Каждому – свое. Двести пятьдесят тысяч литовцев было депортировано в Сибирь, в ГУЛаг, сказал гид в музее. А я думаю о двухстах тысячах евреев, скошенных пулями, лежащих в этой земле, которую они в галутном порыве благодарности называли чуть ли не второй землей обетованной. Литовцы педантичны в цифрах. По статистике, на этой земле живет более восьмидесяти процентов литовцев, около девяти процентов русских, около семи процентов поляков, полтора процента белорусов, один процент украинцев, а на всех остальных, включая евреев, приходится всего семь десятых процента. Сумели все-таки свести подчистую.

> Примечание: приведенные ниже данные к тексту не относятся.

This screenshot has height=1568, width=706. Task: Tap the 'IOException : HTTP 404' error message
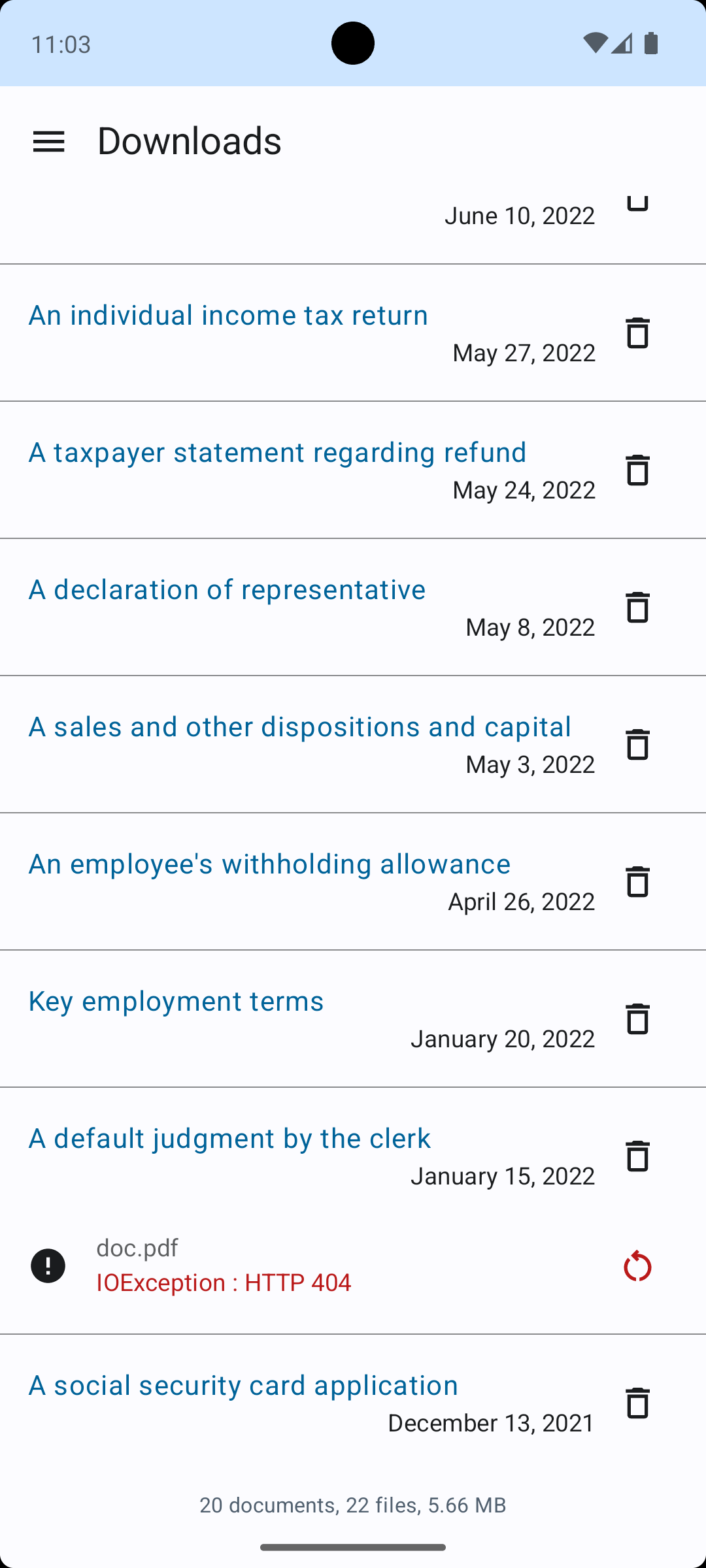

На следующий день едем в сторону Зарасая, на северо-восток.
По дороге, уже освоившись с моей просьбой, Алишанка ищет место расстрела евреев у Швенченеляя. Вместе с шофером расспрашивают местных жителей, свешивающихся с балконов знакомых нам «хрущевок». В литовской их речи только и различаю слово «жиду, жиду...». Колесим по лесу, по кривым грунтовым дорогам. Вот, наконец. Обрывающийся край беременного смертью вала над рвом братской могилы. По-моему, не следует называть так эти места человеческой бюйни. засыпанные по причине страха и боязни эпидемий, ну и желания скрыть следы. Вот что ощущается в глазах живых свидетелей, а может, и участников. Одинокое дерево выросло на протянутом в полкилометра холме. Выгоревшие баночки поминальных свечей, явно из Израиля. Забвенная тишина. Забвенный шум высокого голоствольного соснового бора. Совсем рядом, у мостика, купаются мужчины, женщины, дети. Визги, брызги. Речка по пояс. Рядом уничтожен и закопан огромный мир людей, и грана памяти о нем не осталось.